Monday, January 07, 2008

Day 21 - Victoria to Guanajuato, MX

Odometer: 125,195 Weather: cloudy but increasingly sunny and HOT

After breakfast, we packed up and looked again at the map. Gertie (GPS) seems to be a bit confused and won’t let us enter streets, only Lat & Long coordinates. We decide we’ll try and follow highway signs and maps and see where it leads.
By 10 am we are starting through the Sierra Madre Mountains and it’s beautiful..NOTE TO SELF: get the movie Treasure of Sierra Madre with Humphrey Bogart….It’s also a bit like stepping back in time. Like the Rocky Mountains, it’s difficult to imagine the effort that went in to building this highway (which is very good). There are numerous small towns and I wish so badly that I could speak Spanish so that I could converse with some of these people and learn about their lives. Understand…there is no industry—nothing around for miles and miles to employ them. There is no ‘old age pension’. We’re told some of the states in Mexico provide a small allowance—I’m guessing like our welfare.The soil is powdery sand…what can possibly grow here? How do they manage to maintain even the lowest standard of living…I don’t know, but I wish I did. There are lots of ‘cantinas’ where many of the huge transport trucks stop for lunch or a break but the majority of the ‘town’ is small, one room cinder-block houses with no doors or glass in the windows and nothing in the yard to indicate they own much else. NOTE TO SELF: sign up for Spanish lessons.
I mention in the last blog that we are a bit tired. Most of that (I think) is the stress of driving through the interior of Mexico. We have not (as yet) been at all concerned about our safety, either in the RV park or on the road. However, because there is a language issue and there are virtually few/no signs to indicate what highway you are on, we are trying to coordinate where we are with any one of 5 different books, maps, internet printouts, etc. plus find RV parks at towns we will be passing close to. As previously mentioned, the interior of Mexico is not as widely traveled by RV so while there are gazillions of very big, modern, nice parks along the coasts, they are few and far between where we are and want to go. We will often pick a spot on the map that we want for a destination only to find no RV parks listed for that city. We realize now that if we want to see something specific in a particular place, we will probably have to stay in a hotel…and that’s okay.
All the books say not to drive at night with very good reason. Even the most modern highway will have herds of goats (untethered), cows and horses (sometimes tethered) a virtual 8” dropoff on the shoulder. Put it all together and it’s potential disaster. Day driving is very pleasant and the toll road we are on today is a la Hwy 401. It’s cost us $4 to go…we don’t know how far. We turn off the roll road to a main secondary road which will take us to our destination and things change rapidly. The road is well paved but as Wayne says below, there is a huge drop-off on each side…no shoulder, and because I sit virtually over that non-shoulder, I was ready to pass out a few times. Unlike a lot of passengers, I don’t scream or yell, I just sit quietly and wait for death! It is getting late and I’m trying to imagine doing this drive in the dark…no way, not possible, can’t be done. I’m also thinking about the hundreds (literally) crosses, markers, and shrines, we’ve passed along the road marking where people have died. By the time we get to our RV park, I’m beyond help and telling Wayne that the next stop is a hotel…any hotel. But the fun hasn’t ended yet….see below:

(Wayne’s blog: Bless her heart; Lynne is able to sleep through my early morning risings allowing me to do whatever turns my crank. This is a quiet morning to enjoy after a long drive yesterday finding the one available campground. We ended our 500 KM drive with 100 Km of driving over well paved narrow roads with a significant flaw of no shoulders and a foot and a half to a two foot drop if you veered off the crooked narrow road. I had to slow to 60 Km to drive carefully towards our destination. We met lots of local buses wanting more than their share of the road. I could not see Lynne’s knuckles but I am guessing they were white as she sat very quietly beside me.

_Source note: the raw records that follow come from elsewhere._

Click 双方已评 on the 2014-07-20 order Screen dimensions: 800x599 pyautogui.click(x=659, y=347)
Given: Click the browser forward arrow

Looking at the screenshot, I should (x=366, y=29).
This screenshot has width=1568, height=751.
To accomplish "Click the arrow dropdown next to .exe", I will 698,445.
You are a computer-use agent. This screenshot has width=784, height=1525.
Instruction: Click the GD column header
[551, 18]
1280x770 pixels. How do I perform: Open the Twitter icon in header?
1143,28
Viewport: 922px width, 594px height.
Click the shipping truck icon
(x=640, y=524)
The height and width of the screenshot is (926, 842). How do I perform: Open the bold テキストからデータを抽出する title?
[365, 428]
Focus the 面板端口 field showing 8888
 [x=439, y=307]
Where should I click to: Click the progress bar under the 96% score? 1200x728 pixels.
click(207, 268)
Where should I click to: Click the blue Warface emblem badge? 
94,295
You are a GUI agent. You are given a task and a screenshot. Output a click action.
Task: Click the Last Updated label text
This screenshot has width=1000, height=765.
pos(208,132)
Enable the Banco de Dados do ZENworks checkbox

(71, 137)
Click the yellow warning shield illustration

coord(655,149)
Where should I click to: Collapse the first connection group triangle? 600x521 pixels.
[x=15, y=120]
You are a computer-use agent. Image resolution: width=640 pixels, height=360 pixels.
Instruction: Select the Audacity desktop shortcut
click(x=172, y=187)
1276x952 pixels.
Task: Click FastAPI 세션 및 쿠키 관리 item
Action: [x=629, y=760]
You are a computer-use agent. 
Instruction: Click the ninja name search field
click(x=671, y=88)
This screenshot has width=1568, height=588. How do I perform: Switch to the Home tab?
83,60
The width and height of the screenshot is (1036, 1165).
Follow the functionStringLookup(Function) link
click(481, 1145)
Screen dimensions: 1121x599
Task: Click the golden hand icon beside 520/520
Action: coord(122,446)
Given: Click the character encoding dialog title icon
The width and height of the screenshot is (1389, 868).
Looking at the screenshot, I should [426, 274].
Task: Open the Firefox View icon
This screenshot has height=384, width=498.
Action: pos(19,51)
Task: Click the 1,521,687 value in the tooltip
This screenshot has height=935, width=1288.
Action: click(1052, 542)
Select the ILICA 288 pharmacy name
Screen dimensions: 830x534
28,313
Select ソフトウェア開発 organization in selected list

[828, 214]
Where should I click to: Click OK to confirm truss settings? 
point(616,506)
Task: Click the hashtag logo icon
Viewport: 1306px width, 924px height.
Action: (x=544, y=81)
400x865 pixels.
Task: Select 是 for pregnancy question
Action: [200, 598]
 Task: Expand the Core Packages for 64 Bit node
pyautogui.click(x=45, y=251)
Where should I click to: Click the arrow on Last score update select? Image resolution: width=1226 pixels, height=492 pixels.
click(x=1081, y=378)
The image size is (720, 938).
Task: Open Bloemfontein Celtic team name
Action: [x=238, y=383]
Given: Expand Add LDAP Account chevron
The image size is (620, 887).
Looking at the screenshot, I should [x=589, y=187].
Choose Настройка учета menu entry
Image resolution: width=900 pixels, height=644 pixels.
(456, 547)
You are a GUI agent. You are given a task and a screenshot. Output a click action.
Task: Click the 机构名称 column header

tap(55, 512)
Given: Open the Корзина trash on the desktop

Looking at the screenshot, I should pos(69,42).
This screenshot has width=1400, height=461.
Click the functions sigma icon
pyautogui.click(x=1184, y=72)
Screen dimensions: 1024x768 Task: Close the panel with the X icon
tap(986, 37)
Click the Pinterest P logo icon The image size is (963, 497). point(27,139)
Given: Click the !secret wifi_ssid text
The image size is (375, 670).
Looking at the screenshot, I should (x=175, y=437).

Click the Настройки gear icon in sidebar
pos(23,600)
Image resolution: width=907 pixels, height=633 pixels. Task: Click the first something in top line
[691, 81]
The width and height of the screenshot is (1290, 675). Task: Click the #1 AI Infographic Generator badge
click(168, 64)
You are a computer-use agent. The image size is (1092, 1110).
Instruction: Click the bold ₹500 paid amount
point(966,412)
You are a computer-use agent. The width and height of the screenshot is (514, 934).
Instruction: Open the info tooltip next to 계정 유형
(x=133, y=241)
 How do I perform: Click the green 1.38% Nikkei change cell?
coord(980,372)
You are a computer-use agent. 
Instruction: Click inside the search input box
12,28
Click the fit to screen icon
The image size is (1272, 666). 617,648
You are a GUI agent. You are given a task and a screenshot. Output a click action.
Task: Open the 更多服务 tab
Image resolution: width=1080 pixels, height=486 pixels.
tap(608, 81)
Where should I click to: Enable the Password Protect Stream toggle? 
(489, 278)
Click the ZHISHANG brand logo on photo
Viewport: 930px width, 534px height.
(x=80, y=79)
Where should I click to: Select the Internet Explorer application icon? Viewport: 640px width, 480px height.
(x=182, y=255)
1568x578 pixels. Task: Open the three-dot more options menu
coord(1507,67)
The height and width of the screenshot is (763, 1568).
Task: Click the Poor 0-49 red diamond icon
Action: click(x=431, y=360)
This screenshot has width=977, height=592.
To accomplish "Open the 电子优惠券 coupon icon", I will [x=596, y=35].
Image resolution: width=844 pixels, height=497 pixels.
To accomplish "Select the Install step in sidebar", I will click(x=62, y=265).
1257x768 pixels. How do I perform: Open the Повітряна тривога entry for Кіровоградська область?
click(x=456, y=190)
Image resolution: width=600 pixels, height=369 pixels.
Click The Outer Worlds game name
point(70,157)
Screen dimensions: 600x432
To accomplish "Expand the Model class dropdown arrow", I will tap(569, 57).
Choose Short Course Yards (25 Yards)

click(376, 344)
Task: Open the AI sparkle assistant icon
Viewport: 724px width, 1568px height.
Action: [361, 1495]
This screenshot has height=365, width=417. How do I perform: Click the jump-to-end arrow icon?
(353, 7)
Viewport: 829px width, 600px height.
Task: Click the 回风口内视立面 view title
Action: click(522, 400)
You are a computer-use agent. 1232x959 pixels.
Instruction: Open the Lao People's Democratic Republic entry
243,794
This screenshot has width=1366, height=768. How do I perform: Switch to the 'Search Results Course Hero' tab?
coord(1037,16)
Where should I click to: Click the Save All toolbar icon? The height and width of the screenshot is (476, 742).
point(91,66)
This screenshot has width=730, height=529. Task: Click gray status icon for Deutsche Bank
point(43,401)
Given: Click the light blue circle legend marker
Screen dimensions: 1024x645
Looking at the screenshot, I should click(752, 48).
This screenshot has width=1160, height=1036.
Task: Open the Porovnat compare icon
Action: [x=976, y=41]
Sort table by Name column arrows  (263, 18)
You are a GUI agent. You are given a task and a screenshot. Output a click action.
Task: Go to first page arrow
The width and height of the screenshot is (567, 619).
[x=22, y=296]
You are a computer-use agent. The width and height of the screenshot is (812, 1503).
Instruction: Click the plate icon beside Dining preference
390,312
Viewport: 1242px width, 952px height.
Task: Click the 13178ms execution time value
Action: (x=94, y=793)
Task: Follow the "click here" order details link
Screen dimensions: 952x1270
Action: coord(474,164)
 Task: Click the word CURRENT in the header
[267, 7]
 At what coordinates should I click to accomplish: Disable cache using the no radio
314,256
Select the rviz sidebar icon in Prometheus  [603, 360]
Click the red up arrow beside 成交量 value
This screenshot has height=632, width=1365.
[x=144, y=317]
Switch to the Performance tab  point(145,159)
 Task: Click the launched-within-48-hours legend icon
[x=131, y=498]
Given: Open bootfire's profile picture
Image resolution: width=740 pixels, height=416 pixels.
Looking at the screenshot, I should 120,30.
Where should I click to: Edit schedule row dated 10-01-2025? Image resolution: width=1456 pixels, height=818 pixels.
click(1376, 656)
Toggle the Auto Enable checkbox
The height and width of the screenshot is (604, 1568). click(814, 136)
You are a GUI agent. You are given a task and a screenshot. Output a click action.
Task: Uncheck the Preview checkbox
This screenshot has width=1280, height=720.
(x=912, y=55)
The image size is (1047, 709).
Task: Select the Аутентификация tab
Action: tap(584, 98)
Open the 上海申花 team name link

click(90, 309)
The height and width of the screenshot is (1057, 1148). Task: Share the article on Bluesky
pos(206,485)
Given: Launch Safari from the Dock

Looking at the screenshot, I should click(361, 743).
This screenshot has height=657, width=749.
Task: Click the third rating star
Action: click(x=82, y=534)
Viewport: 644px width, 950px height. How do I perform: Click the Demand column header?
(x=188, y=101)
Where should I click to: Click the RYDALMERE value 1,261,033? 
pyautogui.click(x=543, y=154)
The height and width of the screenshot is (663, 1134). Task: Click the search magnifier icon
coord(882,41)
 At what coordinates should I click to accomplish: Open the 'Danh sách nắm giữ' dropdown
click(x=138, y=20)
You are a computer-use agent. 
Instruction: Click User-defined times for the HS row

Looking outside as the dawn broke, I could see the mountains, the reddish looking sky above where the sun was going to rise and a cluster of clouds on the horizon in front of and below the peaks of the mountains. It looks like we will have a great day to explore the city.

As I was sitting there looking at the myriad books we have on traveling in Mexico I heard a disturbing sound. -In a perfect world with a perfect RV you sort of expect 24 hour 7 day a week performance of the mobile worthiness as well as the mobile home worthiness. As we all know and learn each passing day real life does not work that way-. I could hear water dripping somewhere. It was not the sink. It was not the shower. Yep. The toilet was quietly overflowing. I pushed on the foot pedal for the trap door and nothing happened. The holding tank had quietly filled up during the night. Water was starting to run out onto the cabin floor. I rushed outside to shut off the camp site water valve and because this camp ground had no sewer hookup, I had to open the drain valve and let the torrential flood of water from the tank flow over the water starved grass. I came back inside expecting to find Lynne fully awake. But no she was still sleeping soundly. Luckily because we vowed to only use the toilet for number 1 there were only a couple of pees fully diluted with a black water holding tank full of fresh water. I suspect that because there was such a low pressure from the external tap, there was not enough pressure to close the foot valve. We will find out if that is true at some future point. end of Wayne’s addition.

1 Comments:

At 5:59 AM , Anonymous Anonymous said...

Wayne, the shitter's full!!!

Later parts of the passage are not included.